* Passage
┌──

Re: [PATCH] PM / EM: Inefficient OPPs detection

From: Quentin Perret
Date: Thu May 20 2021 - 08:19:56 EST


Hi Vincent,

Apologies for the late reply.

On Wednesday 28 Apr 2021 at 15:46:10 (+0100), Vincent Donnefort wrote:
> I do, it shows that the distribution is quite wide. I also have a 95% confidence
> interval, as follow:
> w/o LUT W/ LUT
>
> Mean std Mean std
>
> Phase0: 10791+/-79 2262 10657+/-71 2240 [1]
> Phase1: 2924 +/-19 529 2894 +/-16 513 [1]
> Phase2: 2207 +/-19 535 2162 +/-17 515
> Phase3: 1897 +/-18 504 1864 +/-17 515 [1]
> Phase4: Mid CPU 1700 +/-46 463 1609 +/-26 458
> Phase4: Big CPU 1187 +/-15 407 1129 +/-15 385
> Phase5: 987 +/-14 395 900 +/-12 365
>
>
> [1] I included these results originally as the p-value for the test I used
> showed we can reject confidently the null hypothesis that the 2 samples are
> coming from the same distribution... However, the confidence intervals for
> the mean overlaps. It is then complicated to conclude for those phases.

Aha, thanks for sharing. So yes, it's not all that obvious that we need
the extra complexity of the LUT there :/. In this case I'd be inclined
to suggest a simpler version first, and we can always optimize later.

How much would you hate something like the below (totally untested)? We
still end up with the double lookup in sugov, but as you've pointed out
in another reply we can't easily workaround, and as per the above the
linear search isn't that bad compared to the LUT. Maybe we could try a
few micro-optimizations on top (e.g. binary searching the EM table), but
IIRC that wasn't making much of difference last time I tried.

└──

* To be done
• 1. Reproduce the part of the patch discussion between "Aha, thanks for" and "time I tried.", inclusive.
• 2. Carry the patch discussion forward from its last sentence.
The listing comes from a different source than the patch discussion.

* Stored data
┌──

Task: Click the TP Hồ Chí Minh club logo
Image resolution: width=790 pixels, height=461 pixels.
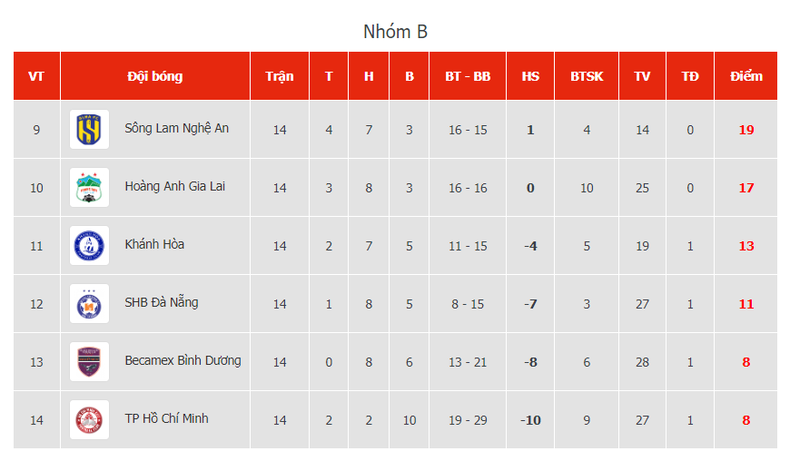Action: click(x=89, y=419)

└──

* Responses by task
• 1.
Aha, thanks for sharing. So yes, it's not all that obvious that we need
the extra complexity of the LUT there :/. In this case I'd be inclined
to suggest a simpler version first, and we can always optimize later.

How much would you hate something like the below (totally untested)? We
still end up with the double lookup in sugov, but as you've pointed out
in another reply we can't easily workaround, and as per the above the
linear search isn't that bad compared to the LUT. Maybe we could try a
few micro-optimizations on top (e.g. binary searching the EM table), but
IIRC that wasn't making much of difference last time I tried.

• 2.
Thoughts?

Thanks,
Quentin

---
diff --git a/include/linux/energy_model.h b/include/linux/energy_model.h
index 757fc60658fa..8320f5e87992 100644
--- a/include/linux/energy_model.h
+++ b/include/linux/energy_model.h
@@ -22,6 +22,7 @@ struct em_perf_state {
unsigned long frequency;
unsigned long power;
unsigned long cost;
+ unsigned int inefficient;
};

/**
@@ -85,6 +86,25 @@ int em_dev_register_perf_domain(struct device *dev, unsigned int nr_states,
bool milliwatts);
void em_dev_unregister_perf_domain(struct device *dev);

+static inline struct em_perf_state *__em_find_ps(struct em_perf_domain *pd, unsigned long freq)
+{
+ struct em_perf_state *ps;
+ int i;
+
+ for (i = 0; i < pd->nr_perf_states; i++) {
+ ps = &pd->table[i];
+ if (ps->frequency >= freq && !ps->inefficient)
+ break;
+ }
+
+ return ps;
+}
+
+static inline unsigned long em_cpu_find_freq(struct em_perf_domain *pd, unsigned long freq)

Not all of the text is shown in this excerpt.